Taking the line with "1365x729 pixels." as the first and the line with "Click the code" as the last, set down exactly every line in that range from the entries below, and no more.
== AVAILABLE DATA
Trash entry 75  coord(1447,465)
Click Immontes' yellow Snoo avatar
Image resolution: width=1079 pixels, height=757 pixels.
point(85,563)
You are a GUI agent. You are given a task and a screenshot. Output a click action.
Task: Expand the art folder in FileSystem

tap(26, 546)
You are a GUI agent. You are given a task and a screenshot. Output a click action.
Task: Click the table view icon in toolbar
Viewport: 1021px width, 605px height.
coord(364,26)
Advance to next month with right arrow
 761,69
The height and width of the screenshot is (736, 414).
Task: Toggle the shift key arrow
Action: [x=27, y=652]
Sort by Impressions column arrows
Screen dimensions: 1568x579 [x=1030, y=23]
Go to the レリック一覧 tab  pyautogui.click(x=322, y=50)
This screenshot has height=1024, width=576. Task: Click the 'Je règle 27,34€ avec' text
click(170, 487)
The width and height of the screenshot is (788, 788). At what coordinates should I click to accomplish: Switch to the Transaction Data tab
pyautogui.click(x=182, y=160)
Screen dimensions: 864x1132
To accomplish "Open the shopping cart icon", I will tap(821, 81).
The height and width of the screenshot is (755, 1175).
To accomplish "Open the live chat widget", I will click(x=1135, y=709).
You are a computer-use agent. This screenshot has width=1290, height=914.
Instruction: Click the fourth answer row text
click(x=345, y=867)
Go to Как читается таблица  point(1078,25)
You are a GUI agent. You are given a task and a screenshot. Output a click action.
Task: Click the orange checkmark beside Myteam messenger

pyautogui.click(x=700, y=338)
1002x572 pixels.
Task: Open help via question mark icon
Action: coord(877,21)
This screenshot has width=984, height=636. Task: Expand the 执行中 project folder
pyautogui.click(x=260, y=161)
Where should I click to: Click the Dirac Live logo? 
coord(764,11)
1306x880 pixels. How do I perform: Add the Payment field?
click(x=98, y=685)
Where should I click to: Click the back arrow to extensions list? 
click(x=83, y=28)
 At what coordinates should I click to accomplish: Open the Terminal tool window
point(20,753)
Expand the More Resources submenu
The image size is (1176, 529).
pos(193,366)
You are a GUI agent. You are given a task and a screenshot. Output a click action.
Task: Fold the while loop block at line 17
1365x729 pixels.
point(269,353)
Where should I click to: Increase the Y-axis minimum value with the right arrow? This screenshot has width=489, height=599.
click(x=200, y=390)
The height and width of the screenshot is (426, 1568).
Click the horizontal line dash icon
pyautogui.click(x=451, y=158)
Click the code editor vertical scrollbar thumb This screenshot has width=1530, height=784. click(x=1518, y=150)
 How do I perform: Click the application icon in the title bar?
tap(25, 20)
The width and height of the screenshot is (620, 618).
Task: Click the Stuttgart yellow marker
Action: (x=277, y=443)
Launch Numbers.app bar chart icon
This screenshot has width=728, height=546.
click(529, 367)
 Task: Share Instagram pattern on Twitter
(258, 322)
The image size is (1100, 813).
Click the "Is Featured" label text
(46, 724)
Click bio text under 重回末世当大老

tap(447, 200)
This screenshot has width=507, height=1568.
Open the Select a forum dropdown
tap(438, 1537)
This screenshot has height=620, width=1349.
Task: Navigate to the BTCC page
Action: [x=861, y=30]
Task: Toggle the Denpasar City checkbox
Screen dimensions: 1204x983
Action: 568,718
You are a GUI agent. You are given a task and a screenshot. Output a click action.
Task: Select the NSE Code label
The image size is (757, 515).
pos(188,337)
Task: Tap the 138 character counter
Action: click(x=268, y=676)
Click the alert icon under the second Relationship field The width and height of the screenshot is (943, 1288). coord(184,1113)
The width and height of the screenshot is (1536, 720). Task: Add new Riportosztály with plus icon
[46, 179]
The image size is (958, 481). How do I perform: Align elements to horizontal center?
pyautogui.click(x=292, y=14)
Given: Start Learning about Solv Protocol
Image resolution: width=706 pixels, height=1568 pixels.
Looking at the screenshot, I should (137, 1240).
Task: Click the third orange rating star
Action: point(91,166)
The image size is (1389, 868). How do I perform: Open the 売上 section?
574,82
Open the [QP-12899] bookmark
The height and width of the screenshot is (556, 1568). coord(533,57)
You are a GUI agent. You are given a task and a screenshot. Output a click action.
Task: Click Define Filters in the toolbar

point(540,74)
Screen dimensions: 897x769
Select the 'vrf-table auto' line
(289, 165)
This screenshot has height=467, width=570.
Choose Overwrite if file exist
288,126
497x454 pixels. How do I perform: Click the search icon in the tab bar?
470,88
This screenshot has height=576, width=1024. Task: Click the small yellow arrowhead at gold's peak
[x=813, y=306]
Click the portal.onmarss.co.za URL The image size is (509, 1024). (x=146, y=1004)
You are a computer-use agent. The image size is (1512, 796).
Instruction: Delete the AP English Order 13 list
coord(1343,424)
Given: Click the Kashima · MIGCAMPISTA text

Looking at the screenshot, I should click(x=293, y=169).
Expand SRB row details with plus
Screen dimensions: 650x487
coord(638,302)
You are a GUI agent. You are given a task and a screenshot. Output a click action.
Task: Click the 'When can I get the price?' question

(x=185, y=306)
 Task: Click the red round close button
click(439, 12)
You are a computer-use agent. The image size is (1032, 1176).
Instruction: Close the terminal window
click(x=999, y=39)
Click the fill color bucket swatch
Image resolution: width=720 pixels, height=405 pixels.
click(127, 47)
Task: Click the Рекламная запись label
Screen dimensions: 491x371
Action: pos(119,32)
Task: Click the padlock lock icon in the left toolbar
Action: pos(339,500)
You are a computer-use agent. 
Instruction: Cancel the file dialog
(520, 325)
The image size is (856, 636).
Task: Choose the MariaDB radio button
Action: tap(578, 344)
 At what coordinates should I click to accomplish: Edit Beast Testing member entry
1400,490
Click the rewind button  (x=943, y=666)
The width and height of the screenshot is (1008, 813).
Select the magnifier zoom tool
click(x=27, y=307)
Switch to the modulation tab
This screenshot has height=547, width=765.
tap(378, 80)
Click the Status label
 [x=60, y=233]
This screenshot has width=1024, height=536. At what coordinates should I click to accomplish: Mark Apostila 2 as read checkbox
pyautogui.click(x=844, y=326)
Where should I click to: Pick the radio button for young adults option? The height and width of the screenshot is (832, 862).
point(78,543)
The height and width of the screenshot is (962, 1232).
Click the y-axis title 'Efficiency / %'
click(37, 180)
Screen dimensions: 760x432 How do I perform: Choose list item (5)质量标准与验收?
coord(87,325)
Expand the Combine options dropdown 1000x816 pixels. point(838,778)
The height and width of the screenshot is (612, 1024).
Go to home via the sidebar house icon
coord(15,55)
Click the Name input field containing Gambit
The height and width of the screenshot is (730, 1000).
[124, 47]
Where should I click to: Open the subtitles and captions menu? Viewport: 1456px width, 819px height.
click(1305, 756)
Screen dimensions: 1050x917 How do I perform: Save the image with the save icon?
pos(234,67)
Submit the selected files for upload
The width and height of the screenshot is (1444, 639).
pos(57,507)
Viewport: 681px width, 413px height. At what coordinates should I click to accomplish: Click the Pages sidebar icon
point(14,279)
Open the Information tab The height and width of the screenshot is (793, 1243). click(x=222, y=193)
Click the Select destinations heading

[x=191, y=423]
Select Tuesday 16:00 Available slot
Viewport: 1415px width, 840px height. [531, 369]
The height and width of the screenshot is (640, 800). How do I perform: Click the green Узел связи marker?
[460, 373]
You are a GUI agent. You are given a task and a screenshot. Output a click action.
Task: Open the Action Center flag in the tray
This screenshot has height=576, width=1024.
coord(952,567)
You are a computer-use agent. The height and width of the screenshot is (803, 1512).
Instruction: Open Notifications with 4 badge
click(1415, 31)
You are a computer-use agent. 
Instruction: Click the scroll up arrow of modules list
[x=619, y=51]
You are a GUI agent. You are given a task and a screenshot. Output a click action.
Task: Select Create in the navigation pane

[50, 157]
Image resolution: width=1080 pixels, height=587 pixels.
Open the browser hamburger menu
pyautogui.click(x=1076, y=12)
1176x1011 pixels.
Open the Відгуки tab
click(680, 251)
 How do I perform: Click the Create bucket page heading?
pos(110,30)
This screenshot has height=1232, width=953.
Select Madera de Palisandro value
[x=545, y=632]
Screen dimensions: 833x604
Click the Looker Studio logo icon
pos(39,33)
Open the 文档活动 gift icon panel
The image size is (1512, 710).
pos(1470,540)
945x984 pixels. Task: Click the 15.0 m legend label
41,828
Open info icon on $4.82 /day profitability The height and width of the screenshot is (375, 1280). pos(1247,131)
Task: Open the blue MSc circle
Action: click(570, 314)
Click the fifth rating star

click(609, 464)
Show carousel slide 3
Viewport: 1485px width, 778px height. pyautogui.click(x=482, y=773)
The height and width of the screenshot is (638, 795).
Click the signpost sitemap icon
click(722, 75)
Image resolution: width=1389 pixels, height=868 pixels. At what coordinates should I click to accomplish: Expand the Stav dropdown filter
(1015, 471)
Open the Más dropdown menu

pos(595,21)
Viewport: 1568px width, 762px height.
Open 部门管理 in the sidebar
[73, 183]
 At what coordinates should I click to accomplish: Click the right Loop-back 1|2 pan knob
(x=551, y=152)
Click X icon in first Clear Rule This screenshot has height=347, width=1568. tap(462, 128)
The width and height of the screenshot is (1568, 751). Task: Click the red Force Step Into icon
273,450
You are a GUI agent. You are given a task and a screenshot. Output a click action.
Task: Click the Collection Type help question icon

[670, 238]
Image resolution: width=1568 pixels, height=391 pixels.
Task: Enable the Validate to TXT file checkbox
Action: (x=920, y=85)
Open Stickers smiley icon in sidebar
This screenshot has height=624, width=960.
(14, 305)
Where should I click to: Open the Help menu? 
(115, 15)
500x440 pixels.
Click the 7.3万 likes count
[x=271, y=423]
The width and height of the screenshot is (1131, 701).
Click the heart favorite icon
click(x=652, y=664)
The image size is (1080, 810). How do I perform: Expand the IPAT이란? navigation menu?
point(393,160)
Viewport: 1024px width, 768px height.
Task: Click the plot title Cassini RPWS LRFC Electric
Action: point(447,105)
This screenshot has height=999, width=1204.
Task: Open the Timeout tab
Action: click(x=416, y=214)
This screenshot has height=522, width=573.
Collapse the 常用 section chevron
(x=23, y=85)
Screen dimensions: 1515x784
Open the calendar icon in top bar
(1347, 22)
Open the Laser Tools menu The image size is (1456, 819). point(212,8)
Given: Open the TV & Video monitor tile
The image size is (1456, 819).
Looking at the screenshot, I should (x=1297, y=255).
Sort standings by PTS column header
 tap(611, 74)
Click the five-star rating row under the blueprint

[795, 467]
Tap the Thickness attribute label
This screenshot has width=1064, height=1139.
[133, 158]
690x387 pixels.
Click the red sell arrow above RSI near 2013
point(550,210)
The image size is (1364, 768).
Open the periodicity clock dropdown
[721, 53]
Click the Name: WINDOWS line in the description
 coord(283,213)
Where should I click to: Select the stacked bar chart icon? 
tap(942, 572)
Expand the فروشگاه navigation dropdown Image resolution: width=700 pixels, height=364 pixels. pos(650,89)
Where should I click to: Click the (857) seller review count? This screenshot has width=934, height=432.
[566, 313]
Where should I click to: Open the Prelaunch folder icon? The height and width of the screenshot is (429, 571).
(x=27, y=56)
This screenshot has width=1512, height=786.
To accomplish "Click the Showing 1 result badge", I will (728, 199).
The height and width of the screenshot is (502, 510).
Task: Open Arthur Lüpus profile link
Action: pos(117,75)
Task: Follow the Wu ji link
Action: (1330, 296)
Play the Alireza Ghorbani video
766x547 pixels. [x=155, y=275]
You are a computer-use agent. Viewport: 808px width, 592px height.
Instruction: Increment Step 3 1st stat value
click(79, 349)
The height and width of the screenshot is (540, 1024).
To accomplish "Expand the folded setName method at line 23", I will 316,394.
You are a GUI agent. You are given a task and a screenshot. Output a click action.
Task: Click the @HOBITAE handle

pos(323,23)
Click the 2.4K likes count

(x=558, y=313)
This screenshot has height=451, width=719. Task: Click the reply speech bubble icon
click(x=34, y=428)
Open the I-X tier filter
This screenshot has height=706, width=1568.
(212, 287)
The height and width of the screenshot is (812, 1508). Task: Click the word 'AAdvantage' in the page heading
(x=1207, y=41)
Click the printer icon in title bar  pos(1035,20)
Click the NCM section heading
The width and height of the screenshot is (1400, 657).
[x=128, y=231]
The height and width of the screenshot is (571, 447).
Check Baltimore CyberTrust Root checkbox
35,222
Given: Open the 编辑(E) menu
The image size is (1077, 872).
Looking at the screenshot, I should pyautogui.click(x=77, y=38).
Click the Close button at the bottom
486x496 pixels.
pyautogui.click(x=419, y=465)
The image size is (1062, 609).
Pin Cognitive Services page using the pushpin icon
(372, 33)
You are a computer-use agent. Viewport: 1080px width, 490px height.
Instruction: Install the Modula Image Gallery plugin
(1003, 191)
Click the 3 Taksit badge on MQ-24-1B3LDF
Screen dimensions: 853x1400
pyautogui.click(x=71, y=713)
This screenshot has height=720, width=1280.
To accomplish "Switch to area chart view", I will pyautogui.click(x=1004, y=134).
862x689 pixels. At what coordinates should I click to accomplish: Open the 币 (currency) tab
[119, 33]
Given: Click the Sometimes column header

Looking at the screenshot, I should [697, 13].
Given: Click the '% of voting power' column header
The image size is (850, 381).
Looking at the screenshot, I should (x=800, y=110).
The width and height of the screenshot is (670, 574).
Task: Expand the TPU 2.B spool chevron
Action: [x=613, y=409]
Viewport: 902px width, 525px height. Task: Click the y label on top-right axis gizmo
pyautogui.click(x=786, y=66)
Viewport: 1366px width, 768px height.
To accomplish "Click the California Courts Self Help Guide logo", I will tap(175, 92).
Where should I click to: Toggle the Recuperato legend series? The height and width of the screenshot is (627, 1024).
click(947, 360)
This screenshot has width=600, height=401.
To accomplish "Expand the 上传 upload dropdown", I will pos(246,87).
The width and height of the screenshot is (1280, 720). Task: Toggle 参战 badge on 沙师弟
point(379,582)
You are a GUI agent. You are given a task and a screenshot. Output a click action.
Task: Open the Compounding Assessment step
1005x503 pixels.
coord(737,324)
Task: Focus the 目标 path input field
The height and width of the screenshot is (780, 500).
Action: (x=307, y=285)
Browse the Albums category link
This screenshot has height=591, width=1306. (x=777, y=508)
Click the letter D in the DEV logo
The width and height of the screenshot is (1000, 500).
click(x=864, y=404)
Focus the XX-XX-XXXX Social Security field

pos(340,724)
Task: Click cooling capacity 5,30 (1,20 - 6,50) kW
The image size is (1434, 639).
====
> **RESULT FOR THIS EXERCISE**:
1365x729 pixels.
point(269,353)
Where should I click to: Increase the Y-axis minimum value with the right arrow? This screenshot has width=489, height=599.
click(x=200, y=390)
The height and width of the screenshot is (426, 1568).
Click the horizontal line dash icon
pyautogui.click(x=451, y=158)
Click the code editor vertical scrollbar thumb This screenshot has width=1530, height=784. click(x=1518, y=150)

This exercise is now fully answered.